Immunological effects of adjuvants, their mechanisms, and relevance to vaccine safety
Abstract
The purpose of this review is to provide a general overview of adjuvants as immune potentiators, and to offer new insights into the immunological basis and molecular mechanisms of their action. Adjuvants are a key component of many vaccines and their use and development enables many avenues of vaccine design that would otherwise be impossible. Nevertheless, adjuvants are often associated with many safety concerns. Search of available medical literature on adjuvants, vaccines, and their mechanisms of action was performed. Additional articles were identified based on citations in retrieved articles. The main role of adjuvants is to trick the immune system in perceiving vaccine antigen as a serious threat, and thus initiate innate and consecutively adaptive response mechanisms, including long-term immune memory to that antigen. Adjuvants do that by triggering the same evolutionary conserved mechanisms that innate immunity utilizes to detect danger. By inducing innate immune reaction, adjuvants can concurrently provoke some undesirable immune response. However, serious adverse reactions to adjuvanted (as well as nonadjuvanted) vaccines are extremely rare, and there are carefully elaborated regulatory mechanisms to ensure that risks of such adverse reactions are kept at minimum.

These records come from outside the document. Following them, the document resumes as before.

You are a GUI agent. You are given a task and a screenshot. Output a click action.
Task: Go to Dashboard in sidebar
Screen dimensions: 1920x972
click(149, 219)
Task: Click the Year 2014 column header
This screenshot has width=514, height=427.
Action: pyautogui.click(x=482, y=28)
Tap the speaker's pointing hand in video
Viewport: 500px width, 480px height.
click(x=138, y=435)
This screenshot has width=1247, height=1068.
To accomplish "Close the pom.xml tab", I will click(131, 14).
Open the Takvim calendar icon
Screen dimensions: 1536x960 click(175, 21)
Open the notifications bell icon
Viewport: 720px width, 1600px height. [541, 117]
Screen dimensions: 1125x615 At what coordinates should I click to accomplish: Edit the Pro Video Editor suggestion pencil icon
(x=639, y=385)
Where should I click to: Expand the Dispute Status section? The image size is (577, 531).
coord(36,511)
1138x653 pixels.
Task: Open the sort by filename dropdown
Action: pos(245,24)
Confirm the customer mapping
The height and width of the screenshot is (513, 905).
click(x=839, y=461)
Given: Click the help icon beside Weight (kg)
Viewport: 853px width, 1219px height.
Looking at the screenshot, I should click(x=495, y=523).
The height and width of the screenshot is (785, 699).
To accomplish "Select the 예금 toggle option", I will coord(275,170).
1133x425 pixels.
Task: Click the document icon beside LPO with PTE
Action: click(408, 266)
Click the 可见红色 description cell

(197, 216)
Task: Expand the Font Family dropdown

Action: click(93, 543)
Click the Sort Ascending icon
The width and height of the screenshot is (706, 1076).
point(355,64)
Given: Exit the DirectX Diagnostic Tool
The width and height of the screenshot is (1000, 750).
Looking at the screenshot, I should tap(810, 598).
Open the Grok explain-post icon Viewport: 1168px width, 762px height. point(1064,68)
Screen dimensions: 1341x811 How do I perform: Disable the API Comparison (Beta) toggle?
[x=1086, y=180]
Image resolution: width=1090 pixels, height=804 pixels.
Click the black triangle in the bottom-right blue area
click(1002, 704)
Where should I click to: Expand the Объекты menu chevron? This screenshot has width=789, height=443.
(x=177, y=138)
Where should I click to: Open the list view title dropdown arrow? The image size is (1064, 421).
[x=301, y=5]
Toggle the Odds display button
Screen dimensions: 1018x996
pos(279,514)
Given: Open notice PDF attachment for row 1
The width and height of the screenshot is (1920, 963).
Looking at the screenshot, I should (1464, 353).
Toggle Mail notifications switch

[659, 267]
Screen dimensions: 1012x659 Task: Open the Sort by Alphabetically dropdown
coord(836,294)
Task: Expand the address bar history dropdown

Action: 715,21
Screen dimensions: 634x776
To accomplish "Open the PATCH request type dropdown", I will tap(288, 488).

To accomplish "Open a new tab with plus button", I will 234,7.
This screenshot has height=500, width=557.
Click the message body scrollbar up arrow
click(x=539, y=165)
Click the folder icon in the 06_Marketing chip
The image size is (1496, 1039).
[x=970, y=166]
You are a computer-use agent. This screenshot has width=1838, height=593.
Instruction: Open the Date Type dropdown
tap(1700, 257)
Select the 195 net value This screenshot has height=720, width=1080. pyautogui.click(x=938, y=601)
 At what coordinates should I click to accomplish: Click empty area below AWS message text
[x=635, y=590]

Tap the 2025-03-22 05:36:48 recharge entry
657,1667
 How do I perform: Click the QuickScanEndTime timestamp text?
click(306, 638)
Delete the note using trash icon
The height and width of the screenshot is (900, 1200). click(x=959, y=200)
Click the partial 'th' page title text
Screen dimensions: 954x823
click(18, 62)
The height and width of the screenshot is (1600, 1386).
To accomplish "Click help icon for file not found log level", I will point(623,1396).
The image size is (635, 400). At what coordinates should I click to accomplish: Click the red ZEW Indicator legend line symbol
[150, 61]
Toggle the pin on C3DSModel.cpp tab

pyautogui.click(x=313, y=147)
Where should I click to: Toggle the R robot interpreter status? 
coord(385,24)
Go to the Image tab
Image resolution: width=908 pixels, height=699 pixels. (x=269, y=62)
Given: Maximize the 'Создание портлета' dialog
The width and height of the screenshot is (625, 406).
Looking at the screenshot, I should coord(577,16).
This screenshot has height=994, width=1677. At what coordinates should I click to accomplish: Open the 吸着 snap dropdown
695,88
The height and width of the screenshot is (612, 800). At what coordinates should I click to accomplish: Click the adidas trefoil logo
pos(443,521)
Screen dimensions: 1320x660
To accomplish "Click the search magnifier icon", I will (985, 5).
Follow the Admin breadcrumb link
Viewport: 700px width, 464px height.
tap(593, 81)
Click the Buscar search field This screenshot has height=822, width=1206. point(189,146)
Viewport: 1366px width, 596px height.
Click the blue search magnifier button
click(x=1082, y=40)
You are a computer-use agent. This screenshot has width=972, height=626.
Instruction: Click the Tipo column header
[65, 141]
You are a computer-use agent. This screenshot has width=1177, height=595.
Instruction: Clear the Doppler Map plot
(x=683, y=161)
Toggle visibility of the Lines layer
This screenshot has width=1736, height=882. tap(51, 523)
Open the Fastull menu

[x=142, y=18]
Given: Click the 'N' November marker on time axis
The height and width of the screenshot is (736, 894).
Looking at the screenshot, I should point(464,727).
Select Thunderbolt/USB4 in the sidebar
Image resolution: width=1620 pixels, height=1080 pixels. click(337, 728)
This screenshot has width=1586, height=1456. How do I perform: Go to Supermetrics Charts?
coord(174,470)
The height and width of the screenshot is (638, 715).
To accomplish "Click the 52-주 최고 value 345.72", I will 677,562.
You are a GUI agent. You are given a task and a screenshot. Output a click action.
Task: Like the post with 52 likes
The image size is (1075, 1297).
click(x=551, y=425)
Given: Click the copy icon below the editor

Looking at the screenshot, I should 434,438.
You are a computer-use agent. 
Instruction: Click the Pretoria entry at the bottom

Conclusion - The use of adjuvants allows a great variety of vaccine designs, enabling the development of safer, more effective, more optimized, and more accessible vaccines than it would be possible without adjuvants. Despite frequent calls to debate, all currently used adjuvanted vaccines have repeatedly demonstrated an excellent safety profile and remain one of the principal tools of science-based medicine in preventing infectious diseases.